*What you have to do*.
Your answer should consist of the lines in the following data that contain "لوازم".

*Given records*.
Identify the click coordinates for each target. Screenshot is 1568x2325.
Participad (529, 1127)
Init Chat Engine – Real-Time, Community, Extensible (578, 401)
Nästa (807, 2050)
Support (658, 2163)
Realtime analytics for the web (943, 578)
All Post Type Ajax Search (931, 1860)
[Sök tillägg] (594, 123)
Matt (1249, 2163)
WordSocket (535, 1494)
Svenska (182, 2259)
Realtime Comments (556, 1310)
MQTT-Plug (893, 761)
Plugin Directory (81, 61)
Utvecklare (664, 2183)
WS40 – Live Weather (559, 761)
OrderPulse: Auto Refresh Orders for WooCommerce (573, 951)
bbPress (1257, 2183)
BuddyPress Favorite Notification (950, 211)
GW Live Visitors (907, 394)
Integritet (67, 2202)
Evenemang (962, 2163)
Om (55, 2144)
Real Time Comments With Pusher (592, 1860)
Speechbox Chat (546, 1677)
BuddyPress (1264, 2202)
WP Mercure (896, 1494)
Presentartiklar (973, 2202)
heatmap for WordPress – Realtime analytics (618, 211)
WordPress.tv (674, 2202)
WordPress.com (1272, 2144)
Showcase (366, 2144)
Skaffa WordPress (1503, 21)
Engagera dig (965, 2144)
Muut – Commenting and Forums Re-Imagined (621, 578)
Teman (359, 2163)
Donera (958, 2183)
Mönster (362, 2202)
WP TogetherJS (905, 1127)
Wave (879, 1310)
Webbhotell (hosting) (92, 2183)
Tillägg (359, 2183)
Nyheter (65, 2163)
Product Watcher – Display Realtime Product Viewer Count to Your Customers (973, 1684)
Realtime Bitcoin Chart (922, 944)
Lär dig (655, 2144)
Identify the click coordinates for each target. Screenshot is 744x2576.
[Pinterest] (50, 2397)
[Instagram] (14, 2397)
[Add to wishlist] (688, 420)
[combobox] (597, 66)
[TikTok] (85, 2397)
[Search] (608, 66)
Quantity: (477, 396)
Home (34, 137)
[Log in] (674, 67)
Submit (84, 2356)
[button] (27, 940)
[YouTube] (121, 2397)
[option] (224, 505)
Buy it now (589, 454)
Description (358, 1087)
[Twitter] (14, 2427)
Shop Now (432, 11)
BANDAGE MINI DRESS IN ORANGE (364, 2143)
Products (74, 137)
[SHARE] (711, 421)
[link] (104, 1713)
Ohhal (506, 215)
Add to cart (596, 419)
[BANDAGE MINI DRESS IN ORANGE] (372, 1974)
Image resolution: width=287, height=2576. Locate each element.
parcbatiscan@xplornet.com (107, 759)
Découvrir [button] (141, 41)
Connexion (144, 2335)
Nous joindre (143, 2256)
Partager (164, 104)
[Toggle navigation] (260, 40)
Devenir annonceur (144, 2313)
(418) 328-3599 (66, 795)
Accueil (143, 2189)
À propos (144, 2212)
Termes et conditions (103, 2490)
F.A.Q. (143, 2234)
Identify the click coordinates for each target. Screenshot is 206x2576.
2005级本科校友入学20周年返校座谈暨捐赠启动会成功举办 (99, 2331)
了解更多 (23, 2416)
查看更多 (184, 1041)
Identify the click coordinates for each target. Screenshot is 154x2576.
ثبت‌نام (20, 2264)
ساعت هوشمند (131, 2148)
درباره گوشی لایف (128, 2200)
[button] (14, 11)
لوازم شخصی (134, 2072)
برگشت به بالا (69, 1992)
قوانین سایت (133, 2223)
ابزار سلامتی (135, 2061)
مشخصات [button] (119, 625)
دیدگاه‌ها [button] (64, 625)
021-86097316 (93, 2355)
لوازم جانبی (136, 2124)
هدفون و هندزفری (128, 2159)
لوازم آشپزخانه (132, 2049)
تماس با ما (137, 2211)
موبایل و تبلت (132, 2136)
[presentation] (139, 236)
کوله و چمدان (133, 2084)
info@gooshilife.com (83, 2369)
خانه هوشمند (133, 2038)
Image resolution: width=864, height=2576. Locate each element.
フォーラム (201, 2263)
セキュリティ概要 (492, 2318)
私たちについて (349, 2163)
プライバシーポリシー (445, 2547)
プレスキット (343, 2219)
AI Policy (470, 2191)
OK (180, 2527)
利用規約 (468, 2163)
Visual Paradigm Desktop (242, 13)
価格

*Answer to this task*.
لوازم شخصی (134, 2072)
لوازم جانبی (136, 2124)
لوازم آشپزخانه (132, 2049)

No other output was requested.